— Passage —
Anticipating Spring Classes

Introduction

The frost may still be in the air, but March 18 and 19, the first two days of classes, are not that far away. Thanks to the Curriculum Team, we once again have a wide range of interesting classes to tempt us. Some of the most popular courses and presenters from previous semesters will be returning, while other newcomers will add to the diversity of offerings. As in the fall, almost all classes will be held online since Bard is maintaining a strict COVID-prevention protocol. So once again, we will have a seven-week program held on Thursdays and Fridays. Here’s a description of our course options to think about before registration starts on March 4.

Thinking About the Arts

Joan Tower, Bard’s eminent composer and a longtime supporter of LLI, returns with a few conservatory students to showcase some classical repertoire and original compositions in Creating and Playing Music—2021. Chuck Mishaan will continue his Opera as Politics course, this time focusing on the roles of women, not just as heroines or villains on stage, but also as artists, facilitators, and educators. And new presenter Nancy Theeman will delight in sharing the memorable songs and stories of the Broadway stage in Musical Theater

Barbara Danish and Laura Brown will return with Seeing Differently: Reading Poems, a course they have been leading since 2010 to the satisfaction of their students. William Joel will further our appreciation of poetry with United States Poets Laureate, which will explore the works of seven poets.

— Assignment 1 —
According to the spring classes passage, on what date does registration start?
— Assignment 2 —
Pick up the spring classes passage after its last sentence and keep writing.
The lines after this sentence have no connection to the spring classes passage.

— Dataset section —
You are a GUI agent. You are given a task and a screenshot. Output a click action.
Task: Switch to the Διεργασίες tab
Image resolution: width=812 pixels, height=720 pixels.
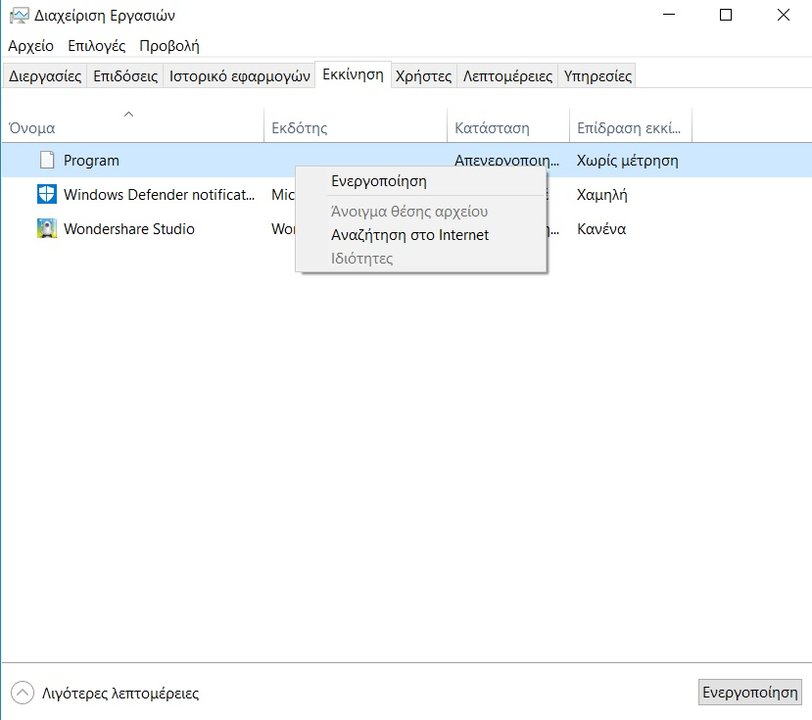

— Written response 1 —
March 4

— Written response 2 —
Jose Moreno-Lacalle is repeating his popular review of representations of the human figure over the millennia in Art History: The Human Figure. And Richard McKeon will take us on a tour of architecture and natural landscapes that suggest the divine in Between Matter and Mind: American Sacred Space.

Self-Care

Susan Blacker again offers Therapeutic Yoga, which reviews different techniques to support healing and health. Margaret Pierpont, whose previous classes on Feldenkrais and meditation have been popular, returns with a new offering. Breathe Better to Feel Better encourages awareness of personal breathing habits to allow deeper, fuller, more relaxing breaths. Annie Labarge’s Tai Chi classes demonstrate gentle, stress-lowering exercises suitable for beginners and more experienced practitioners, who have been taking her classes for years. Then Marion Power and Nina Lynch join forces to help us make the most of what remains in Life Is for Living!

History and the World Around Us

In The World Through the Eyes of Photojournalism, popular presenter Gary Miller expands our appreciation of photojournalism beyond its use to provide immediate knowledge of world events to understanding the historical and spiritual aspects of humanity. Barbara Danish and Laura Brown will repeat their successful course Who Us? What White People Can Do to Help Build a More Racially Just America, to address the question of what everyone can do to dismantle racism. 

For those interested in a more historical perspective, Tom Walker offers Colonialism in the Pacific: 1840-1940 on changing relations between emergent states and their trading partners in the Indian Ocean and Pacific region.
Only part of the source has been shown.